Topic 09Building Blocks
Rate Limiting
Protect your system from abuse, overload, and runaway clients.
Rate limiting caps how many requests a client can make in a time window. It protects your infrastructure from abuse and ensures fair resource distribution across all users.
Rate limiting algorithms
Four common approaches with different tradeoffs.
- ›Fixed window — count requests per window (100 req/min). Simple. Edge case: burst at window boundary.
- ›Sliding window log — track timestamps of each request. Accurate, memory-heavy.
- ›Sliding window counter — hybrid of fixed windows. Good accuracy at low memory cost.
- ›Token bucket — tokens refill at a rate; each request consumes a token. Allows bursts.
- ›Leaky bucket — requests processed at constant rate.
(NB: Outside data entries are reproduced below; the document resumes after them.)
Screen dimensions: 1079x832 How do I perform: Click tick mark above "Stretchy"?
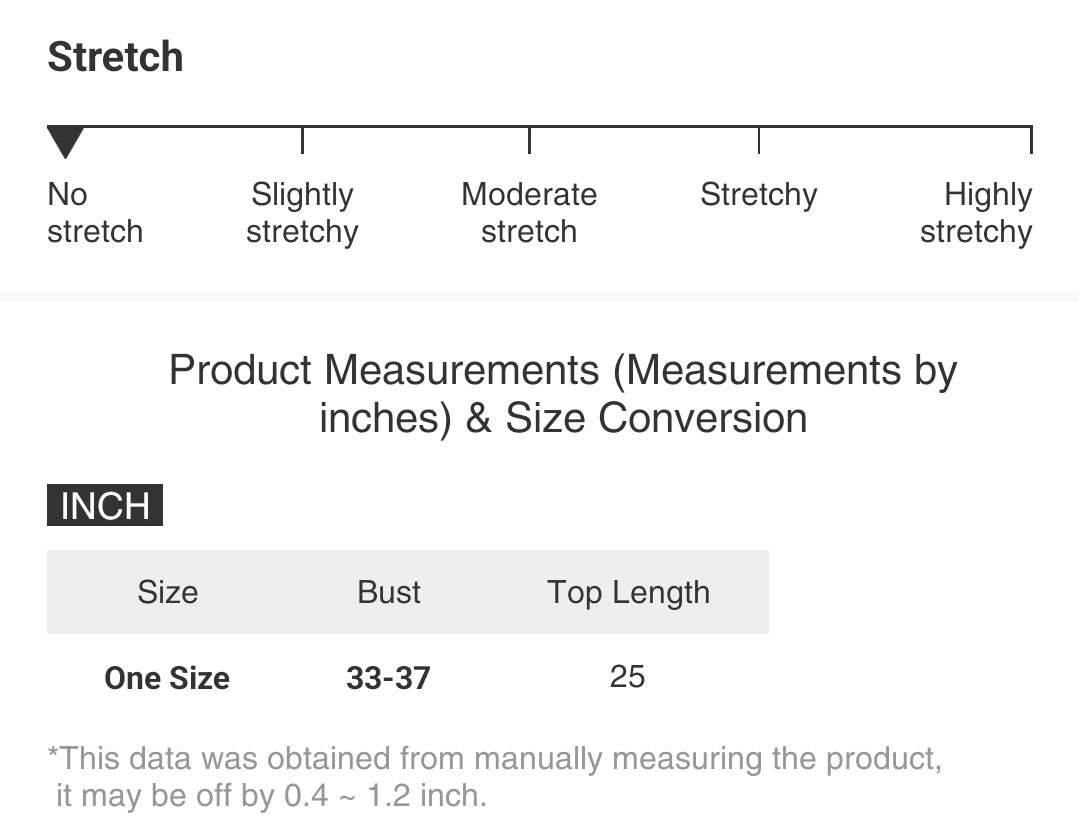coord(759,140)
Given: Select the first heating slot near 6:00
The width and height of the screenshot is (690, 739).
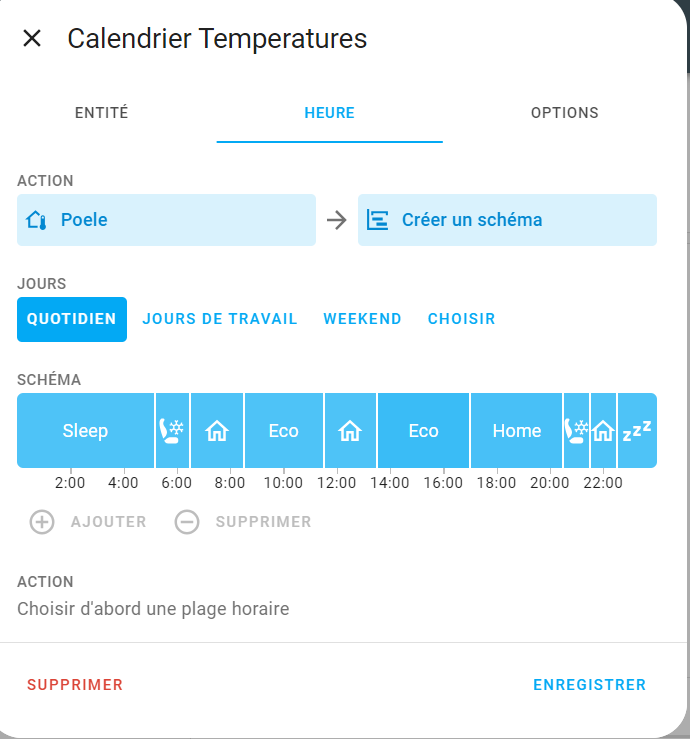Looking at the screenshot, I should click(x=172, y=431).
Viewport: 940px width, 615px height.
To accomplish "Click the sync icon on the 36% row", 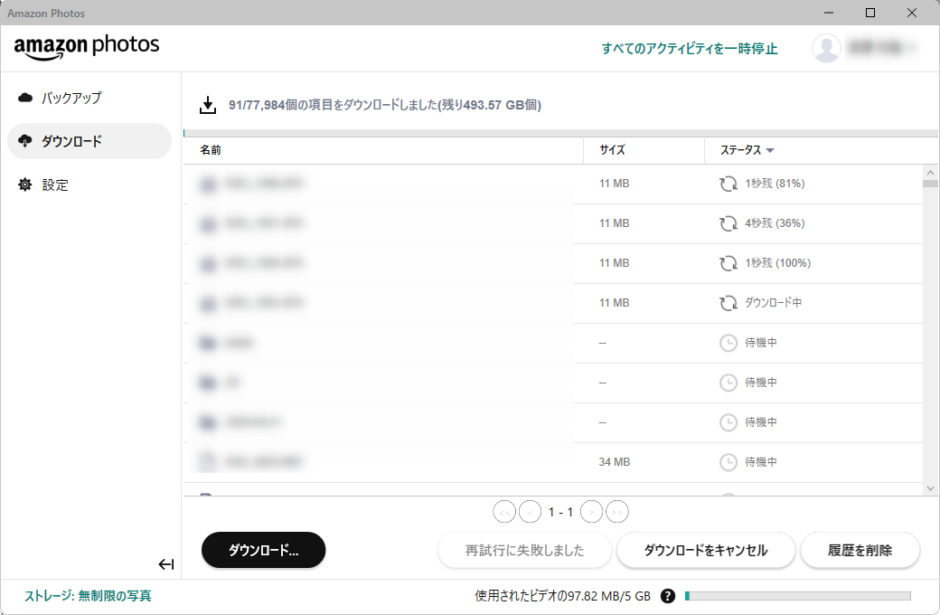I will [728, 223].
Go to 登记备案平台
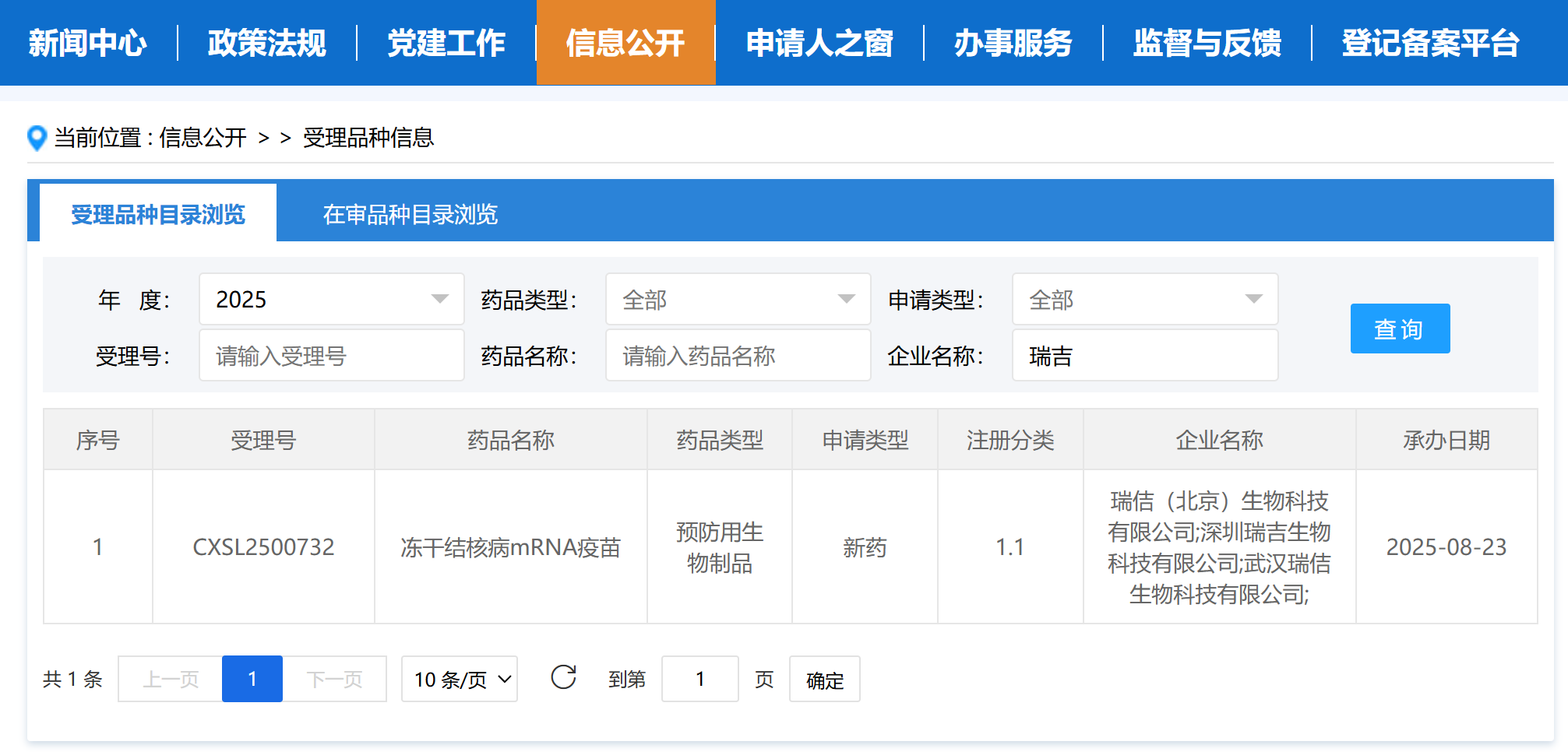This screenshot has width=1568, height=752. 1430,43
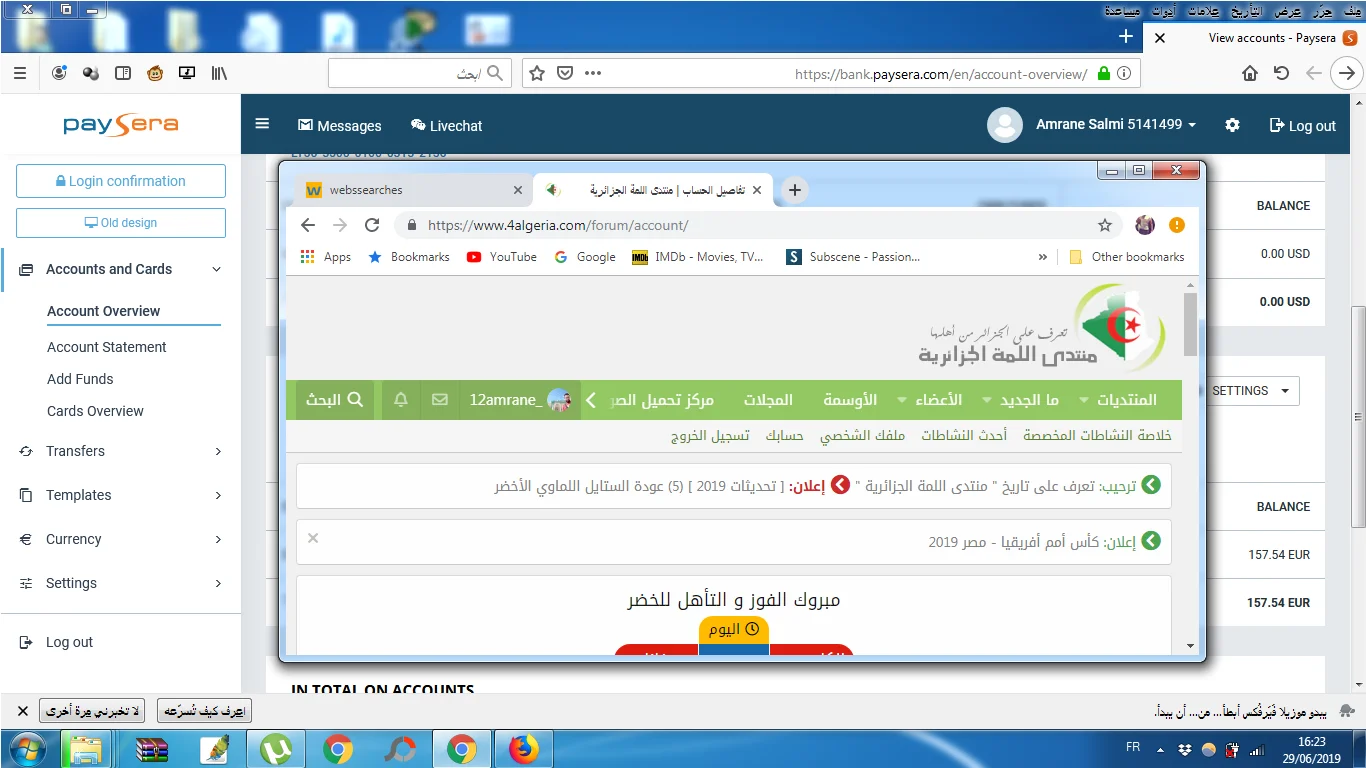Reload the 4algeria page in Chrome
This screenshot has width=1366, height=768.
tap(372, 225)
Smooth output, queue fills under burst.
Where to enforce limits
Rate limiting can live at different layers.
- ›API Gateway — best place for global limits, before any service logic runs
- ›Application layer — per-user or per-endpoint logic, needs shared state
- ›Redis — store counters in Redis with TTL for distributed enforcement
- ›CDN / Edge — block abusive IPs before traffic hits your infrastructure
What to rate limit by
The granularity of your limit affects fairness and complexity.
- ›IP address — simplest, but shared IPs (NAT, offices) unfairly affect many users
- ›User ID / API key — fairer, requires authentication
- ›Endpoint-specific — different limits for cheap vs expensive operations
- ›Tenant / organization — useful for B2B products with usage tiers
Interview tips
- ✓Rate limiting comes up in any high-traffic or public API design
- ✓Name the algorithm and justify it — don't just say 'I'd rate limit'
- ✓Address distributed systems: how do you share counters across servers?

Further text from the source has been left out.